On a trampoline, a back pullover entails bouncing from your feet to your back, then rotating from your back to your feet. Essentially it’s like a backward roll, but with a little spring to it.
If you land low enough on your back and stay tight, the trampoline essentially does the work of bouncing you over yourself so you can pop your feet out at the end and land on your feet.
If you land too high on your back you won’t get over. If you don’t stay tight with your head tucked in you can get whip lash. If you try to open too early you’ll slow your rotation, which makes it harder to get around.
Back pullovers scare me. I really don’t like to work on them. Which is why I need to practice them more. I practice them in safety lines so that my coach can assist if necessary. It’s still kind of scary.
I can feel my body often holding tension as I set up to bounce to my back. Landing in the sweet spot can be elusive. And then there’s my tendency to throw my head back as if to see where I’m going, which doesn’t help and could hurt.
The blind nature of this skill — the fact that you can’t see where you’re going — is part of what makes it scary.
Other students tend to feel similar fear in a plain back drop, even without the rotation.
The Opposite of Our Conditioning
It’s human nature to want to see where we are going. This is how we are conditioned from the time we begin crawling:
Move forward, look at where you’re going, follow the trajectory of your vision.
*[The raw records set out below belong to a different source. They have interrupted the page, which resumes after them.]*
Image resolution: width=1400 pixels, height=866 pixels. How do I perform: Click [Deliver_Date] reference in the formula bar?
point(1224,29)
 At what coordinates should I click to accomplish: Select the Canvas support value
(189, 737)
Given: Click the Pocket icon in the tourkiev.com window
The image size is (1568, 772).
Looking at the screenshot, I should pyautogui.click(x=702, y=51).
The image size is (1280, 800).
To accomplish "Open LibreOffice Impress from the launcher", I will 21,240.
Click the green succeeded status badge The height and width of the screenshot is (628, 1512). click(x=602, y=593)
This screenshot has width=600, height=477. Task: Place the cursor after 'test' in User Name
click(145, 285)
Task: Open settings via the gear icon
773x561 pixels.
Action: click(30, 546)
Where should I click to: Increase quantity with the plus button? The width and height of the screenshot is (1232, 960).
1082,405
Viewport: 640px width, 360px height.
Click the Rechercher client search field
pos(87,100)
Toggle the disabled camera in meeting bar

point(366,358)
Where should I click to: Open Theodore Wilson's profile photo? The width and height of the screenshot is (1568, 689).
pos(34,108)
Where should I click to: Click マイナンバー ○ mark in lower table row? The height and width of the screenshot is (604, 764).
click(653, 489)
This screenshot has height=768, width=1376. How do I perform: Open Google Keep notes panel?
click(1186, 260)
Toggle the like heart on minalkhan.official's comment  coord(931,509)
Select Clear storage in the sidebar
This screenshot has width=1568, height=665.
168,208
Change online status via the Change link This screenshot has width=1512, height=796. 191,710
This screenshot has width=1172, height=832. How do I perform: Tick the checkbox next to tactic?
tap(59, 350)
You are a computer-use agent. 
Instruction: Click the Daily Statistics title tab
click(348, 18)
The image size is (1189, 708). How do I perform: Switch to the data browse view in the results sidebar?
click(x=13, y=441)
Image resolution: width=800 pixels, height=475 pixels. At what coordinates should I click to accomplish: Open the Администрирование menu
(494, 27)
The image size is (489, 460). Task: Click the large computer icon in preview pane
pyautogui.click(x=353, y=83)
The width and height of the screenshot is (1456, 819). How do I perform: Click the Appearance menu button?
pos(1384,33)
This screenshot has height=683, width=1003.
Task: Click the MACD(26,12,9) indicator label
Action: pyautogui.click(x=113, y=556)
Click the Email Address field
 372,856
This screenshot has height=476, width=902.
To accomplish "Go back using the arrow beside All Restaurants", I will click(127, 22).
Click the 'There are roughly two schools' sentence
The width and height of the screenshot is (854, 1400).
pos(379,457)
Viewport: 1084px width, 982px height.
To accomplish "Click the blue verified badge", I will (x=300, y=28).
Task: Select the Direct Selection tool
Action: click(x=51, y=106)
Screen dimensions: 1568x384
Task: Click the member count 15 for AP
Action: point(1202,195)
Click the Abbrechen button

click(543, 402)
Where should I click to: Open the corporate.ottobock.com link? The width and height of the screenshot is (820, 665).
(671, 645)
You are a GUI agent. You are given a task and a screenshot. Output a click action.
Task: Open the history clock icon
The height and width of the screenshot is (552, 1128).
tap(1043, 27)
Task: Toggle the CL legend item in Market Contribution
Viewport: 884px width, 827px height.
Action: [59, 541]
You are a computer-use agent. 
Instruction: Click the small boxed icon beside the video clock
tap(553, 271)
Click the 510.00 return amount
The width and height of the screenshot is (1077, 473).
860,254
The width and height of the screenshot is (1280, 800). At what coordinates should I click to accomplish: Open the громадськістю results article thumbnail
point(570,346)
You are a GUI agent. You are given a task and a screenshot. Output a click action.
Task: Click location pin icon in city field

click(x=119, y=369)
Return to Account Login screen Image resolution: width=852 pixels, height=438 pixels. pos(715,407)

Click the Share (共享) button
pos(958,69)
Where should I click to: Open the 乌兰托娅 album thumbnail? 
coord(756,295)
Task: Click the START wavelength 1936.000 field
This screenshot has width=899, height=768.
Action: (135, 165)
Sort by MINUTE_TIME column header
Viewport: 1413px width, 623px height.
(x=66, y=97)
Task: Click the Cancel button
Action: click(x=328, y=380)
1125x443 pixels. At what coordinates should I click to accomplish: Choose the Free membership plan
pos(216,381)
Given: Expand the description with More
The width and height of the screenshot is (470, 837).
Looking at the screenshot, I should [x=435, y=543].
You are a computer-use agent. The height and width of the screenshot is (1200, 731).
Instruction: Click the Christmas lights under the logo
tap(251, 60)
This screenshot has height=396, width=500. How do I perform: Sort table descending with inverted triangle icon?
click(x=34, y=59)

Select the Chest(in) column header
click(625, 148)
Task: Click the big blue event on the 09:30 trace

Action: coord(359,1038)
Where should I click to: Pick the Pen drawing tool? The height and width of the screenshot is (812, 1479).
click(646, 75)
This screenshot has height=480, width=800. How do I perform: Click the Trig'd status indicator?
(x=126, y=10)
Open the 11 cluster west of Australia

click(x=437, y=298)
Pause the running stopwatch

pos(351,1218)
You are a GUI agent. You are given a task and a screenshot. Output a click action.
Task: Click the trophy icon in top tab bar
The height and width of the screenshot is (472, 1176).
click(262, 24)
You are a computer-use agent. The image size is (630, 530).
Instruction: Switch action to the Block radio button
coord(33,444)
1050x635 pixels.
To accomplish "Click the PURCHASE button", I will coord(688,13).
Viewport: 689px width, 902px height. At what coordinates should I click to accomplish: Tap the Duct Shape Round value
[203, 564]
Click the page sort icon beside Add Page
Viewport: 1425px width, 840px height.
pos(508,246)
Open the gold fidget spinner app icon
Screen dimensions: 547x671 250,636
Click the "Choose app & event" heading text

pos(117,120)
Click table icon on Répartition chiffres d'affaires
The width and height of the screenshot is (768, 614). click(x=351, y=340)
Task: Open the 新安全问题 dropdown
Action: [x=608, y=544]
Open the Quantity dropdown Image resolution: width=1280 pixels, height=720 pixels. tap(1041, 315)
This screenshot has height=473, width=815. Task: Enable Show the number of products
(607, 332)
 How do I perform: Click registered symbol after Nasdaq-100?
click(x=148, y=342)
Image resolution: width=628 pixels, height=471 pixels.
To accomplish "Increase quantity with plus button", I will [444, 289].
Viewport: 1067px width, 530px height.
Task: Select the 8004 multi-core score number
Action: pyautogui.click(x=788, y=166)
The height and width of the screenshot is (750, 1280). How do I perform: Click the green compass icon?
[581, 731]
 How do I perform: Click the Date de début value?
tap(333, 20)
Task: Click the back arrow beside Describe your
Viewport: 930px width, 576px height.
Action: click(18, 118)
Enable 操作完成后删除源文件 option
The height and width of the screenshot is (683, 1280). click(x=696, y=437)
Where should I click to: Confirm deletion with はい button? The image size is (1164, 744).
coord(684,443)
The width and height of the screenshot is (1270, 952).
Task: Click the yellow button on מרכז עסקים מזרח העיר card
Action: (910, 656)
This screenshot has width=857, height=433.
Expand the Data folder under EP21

Learning back pullovers is training in the opposite direction: move backward and keep your focus internal; don’t try to look where you’re going. If you try to look you’ll get hurt.
So I bounce and land on my back, keeping my knees pulled in toward my chest, my chin tucked, and my gaze focused on my knees.
It’s the opposite of every instinct in my body, but it works. When I land on that sweet spot at the lowest part of my back, magic happens: my legs come over my head as I rotate, and I bounce over to my feet, coming to standing.
The Real Skill
The real skill I’m developing here is trust.
In life we may be moving forward but we can’t always see where we’re going. Trying to look can force us out of alignment and make our task needlessly difficult.
We have to trust our technique to get us over ourselves, keep our focus internal, and trust that we’ll bounce through and land on our feet.